Thanks for your comment susanchull. What can the federal government do to support the development and adoption of person-centric profiles maintained and updated by the consumer?
Thank you for your comment susanchull. Does anybody else have ideas for incentivizing virtual and mobile care outside of the 4 walls of hospitals?
The platforms have to be standardized to allow for consumers and various providers to easily enter and extract data – or shared-care plans fall apart. The permissions piece is key. Consumers need to be educated on who (providers/payors/caregivers) can see what (health data). This is especially important in the areas of behavioral health.
Data entry on the consumer side should be simple, simple, simple and driven from mobile apps . This should include the ability to scan a Rx by snapping a picture from the phone, etc. etc.

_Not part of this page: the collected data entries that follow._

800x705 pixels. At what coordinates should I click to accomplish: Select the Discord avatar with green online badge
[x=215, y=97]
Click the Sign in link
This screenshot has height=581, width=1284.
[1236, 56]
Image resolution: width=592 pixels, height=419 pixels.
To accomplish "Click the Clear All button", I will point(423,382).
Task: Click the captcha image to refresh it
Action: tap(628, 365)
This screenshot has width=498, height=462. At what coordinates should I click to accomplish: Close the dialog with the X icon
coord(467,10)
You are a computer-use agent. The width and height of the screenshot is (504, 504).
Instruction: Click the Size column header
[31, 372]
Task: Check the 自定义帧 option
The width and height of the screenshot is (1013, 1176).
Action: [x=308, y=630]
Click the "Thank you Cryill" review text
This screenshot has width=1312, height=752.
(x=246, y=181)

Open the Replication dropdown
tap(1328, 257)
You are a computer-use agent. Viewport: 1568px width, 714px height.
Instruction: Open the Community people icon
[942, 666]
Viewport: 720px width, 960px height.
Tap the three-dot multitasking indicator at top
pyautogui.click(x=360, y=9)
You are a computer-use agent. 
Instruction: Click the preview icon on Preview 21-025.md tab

There are so many vendors doing all of this – the question is really one of subtraction at this point. I like the idea of Blue Button being the common denominator (platform) that developers and consumers can work with.
In regards to the third bullet, ONC should continue to promote interoperability standards and certification criteria across the continuum of care. This will allow important information to flow freely for research, quality measurement and other ‘big data’ analysis purposes.